Examining chromosome-microtubule attachment.

Fig. 8

Chromosome-microtubule attachments during mitosis.

Fig. 9

In the presence of Eg5 inhibitors (monastrol or HR22C16), bipolar mitotic spindles do not form in mammalian cells, as spindle poles do not separate. The mono-astral spindles have most of their chromosomes in the syntelic configuration, with both sister kinetchores attached to the unseparated spindle pole.

Fig. 10

Formation of syntelic attachments during mammalian mitosis. In a cell recovering from monastrol arrest, microtubules form near the chromosome (not directly connected to the centrosome), grow, are captured at their minus-ends, and transported to spindle poles. If the transport of the chromosome-associated microtubule is to the spindle pole to which the other sister chromosome is attached, a syntelic attachment error is formed.

Fig. 11

An assay to examine the correction of improper chromosome-microtubule attachments. In the presence of Eg5 inhibitors, mono-astral spindles form that have many chromosomes with syntelic attachments. Removal of these inhibitors allows spindle bipolarization and error correction. Aurora kinases function is required for this correction process. Reversible inhibition of these kinases allows the correction process to be directly observed and analyzed.

During cell division, chromosomes need to attach to microtubules such that each sister kinetochore is attached to opposite poles of a bipolar spindle (amphitelic attachment, Fig. 8). An intermediate in the attachment process is called monotelic attacment, where only one sister chromosome is attached to spindle microtubules. Other attachments described by cytologists are syntelic attachments, where both sister chromosomes are attached to one spindle pole, and merotelic attachments, where one sister kinetochore is attached to two spindle poles (Fig. 8). If these improper chromosome-microtubule attachments are not corrected, whole chromosomes will be lost during cell division.

Our research has focused on syntelic microtubule attachments. We have examined how these errors can form and how they are corrected during mammalian mitosis (REF)?

Powerful tools in examining this chromosome-microtubule attachment have been reversible small molecule inhibitors of the mitotic kinesin Eg5. In the presence of Eg5 inhibitors, spindle poles do not separate and as many as 70% of the chromosomes in a cell have syntelic attachments (Fig. 9). Using high resolution microscopy assays we have directly observed one pathway by which these attachments errors can arise (Fig 10).

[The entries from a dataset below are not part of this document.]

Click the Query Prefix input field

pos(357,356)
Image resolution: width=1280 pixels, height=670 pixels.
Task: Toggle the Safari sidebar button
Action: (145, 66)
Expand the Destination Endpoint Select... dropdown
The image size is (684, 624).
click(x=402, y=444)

Eg5 inhibitors like monastrol are reversible. Therefore, we can use these inhibitors to activate Eg5 function in mammalian mitosis with exquisite temporal control. Monastrol treatment accumulates syntelic attachment errors, and by washing-out monastrol to allow spindle bipolarization, we can show that mechanisms exist to rapidly correct syntelic errors. This conditional inhibition and activation of a key mitotic motor protein is the basis of a simple assay we use to examine how syntelic errors are detected and corrected.

Aurora kinases play an important role in regulating chromosome-microtubule attachment during cell division. Using different inhibitors for Aurora kinases, high-resolution microscopy, and our assay for syntelic chromosome attachment in mammalian cells, we have shown that Aurora kinases are required for correcting syntelic attachment. Using Aurora kinase inhibitors that are reversible, and after determining the kinetics of kinase activation upon wash-out, we have examined how syntelic attachments are corrected. From live cell analysis of individual chromosome-microtubule attachments we find that Aurora kinases activate the selective disassembly of microtubules at syntelic chromosomes, while amphitelic (correct) attachments remain stable (Fig 11, Movie 6). (REF). Further details of the correction of syntelic attachments, through electron microscopy analysis, and the roles of Aurora kinase substrates in this process are being analyzed.